やがて日が立ち、イルカに詳しい人がいるという情報がもたらされ、やがてその生態のレポートが届けられました。それが、古座浦(今の和歌山県東牟婁郡串本町)に住む漁師・久七の談話でした。
レポートは、使用していた『古事記』の該当箇所に貼り付けられ、再稿本執筆の時に活用されたのです。

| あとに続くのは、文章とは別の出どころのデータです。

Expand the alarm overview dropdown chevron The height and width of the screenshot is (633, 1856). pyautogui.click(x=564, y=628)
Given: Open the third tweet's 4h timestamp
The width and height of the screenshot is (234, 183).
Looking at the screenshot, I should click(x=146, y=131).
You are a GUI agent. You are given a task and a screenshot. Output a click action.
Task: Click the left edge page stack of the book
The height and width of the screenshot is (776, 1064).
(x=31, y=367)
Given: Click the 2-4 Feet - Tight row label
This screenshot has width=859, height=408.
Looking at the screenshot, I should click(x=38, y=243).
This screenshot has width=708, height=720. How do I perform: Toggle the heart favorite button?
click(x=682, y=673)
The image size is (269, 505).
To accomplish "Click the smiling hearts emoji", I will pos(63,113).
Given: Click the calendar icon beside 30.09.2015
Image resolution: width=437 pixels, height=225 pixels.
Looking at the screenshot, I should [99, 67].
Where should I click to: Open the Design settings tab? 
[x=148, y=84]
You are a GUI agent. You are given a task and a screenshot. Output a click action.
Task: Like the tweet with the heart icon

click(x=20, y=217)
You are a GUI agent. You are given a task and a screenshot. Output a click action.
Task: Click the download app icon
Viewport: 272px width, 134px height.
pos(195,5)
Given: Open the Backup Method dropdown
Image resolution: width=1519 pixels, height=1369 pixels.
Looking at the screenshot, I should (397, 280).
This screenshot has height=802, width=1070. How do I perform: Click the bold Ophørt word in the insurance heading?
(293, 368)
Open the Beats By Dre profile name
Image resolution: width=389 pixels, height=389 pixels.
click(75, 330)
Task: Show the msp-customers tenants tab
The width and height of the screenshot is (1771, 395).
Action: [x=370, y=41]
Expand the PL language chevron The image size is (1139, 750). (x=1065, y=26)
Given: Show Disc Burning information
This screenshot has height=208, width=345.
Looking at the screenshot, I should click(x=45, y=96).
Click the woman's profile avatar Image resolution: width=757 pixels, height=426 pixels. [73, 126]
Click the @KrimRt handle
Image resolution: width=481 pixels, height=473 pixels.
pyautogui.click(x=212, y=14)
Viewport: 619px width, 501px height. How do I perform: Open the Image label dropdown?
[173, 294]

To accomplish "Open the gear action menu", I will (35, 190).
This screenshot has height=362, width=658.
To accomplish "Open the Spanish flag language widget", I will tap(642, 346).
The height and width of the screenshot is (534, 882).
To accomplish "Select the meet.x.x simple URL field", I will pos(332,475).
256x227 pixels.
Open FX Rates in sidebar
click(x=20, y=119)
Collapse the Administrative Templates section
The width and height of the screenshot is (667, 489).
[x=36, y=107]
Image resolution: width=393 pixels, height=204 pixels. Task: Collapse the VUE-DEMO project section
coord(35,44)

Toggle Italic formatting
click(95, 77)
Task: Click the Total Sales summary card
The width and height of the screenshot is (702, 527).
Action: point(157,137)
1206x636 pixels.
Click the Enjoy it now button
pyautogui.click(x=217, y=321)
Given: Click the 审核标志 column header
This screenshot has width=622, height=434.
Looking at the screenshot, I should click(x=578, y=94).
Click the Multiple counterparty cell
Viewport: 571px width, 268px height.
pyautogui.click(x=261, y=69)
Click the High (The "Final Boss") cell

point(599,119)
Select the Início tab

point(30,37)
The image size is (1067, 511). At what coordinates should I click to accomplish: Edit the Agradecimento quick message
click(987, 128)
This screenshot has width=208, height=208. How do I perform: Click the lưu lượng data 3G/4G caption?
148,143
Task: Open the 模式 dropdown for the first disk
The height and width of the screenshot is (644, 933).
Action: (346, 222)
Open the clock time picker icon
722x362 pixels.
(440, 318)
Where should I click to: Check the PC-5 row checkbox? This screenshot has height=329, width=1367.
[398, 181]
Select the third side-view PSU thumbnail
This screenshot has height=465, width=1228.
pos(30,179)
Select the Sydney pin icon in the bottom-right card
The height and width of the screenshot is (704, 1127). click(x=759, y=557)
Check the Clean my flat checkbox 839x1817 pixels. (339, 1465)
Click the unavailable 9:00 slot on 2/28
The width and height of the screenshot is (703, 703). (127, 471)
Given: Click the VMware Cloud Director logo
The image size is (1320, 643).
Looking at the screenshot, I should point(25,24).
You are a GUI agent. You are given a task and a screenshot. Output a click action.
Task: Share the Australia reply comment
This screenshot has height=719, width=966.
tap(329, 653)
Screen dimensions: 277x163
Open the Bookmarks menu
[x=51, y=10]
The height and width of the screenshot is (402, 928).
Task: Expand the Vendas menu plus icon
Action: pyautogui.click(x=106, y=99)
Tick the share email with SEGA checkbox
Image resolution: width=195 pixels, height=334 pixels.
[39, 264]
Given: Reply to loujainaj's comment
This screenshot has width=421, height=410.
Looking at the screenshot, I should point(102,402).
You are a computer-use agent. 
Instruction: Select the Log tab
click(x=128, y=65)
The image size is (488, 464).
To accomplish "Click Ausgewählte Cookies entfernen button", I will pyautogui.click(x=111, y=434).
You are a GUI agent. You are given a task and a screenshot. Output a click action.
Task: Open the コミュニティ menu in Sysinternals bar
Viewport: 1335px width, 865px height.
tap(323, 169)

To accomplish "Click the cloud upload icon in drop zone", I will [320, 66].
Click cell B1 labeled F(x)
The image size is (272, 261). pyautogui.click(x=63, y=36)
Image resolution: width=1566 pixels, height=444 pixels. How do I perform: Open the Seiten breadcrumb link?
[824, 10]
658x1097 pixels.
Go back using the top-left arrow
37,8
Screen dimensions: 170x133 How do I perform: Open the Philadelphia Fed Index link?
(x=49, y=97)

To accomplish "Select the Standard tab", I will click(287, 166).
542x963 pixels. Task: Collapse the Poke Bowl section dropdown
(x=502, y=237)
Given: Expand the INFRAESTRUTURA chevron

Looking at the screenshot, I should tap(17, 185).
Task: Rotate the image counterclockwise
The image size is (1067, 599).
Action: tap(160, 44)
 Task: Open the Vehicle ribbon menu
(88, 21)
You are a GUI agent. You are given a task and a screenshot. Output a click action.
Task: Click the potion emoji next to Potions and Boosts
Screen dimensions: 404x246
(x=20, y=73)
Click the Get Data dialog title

「イルカ鯨の事、いるかの千本づれと申候て、数多くつれ沖よりをか(丘)寄るも、又をか(丘)より沖に出るも、かしら(頭)もたげてくろて来るもの也、釣には一向かからぬ物にて、早き事船に櫓五丁だて候ても近付がたく、依て見付次第もりを負せそのもりにや縄と申て四十ひろの縄をつけ、此はしに浮けを付る。扨もり負なから行を又尋て二のもりを負せぜひに取り申也。一本取り候へば必ず二本とれ候。其故はもりを負候へばあまたの内に友をいたはるが一本は必ず遠くは行ざる也。扨此鯨を心がけて取るといふにはあらず。見当り候時ばかり取候也。至極の大は一丈二尺、夫より九尺位のところ多候よし。右紀州古座浦久七と申猟師に人して尋申候」
真淵は宣長に「参宮人などに問い給え」と教えたが、旅人のもたらす情報は、宣長の研究をいっそう豊かにした。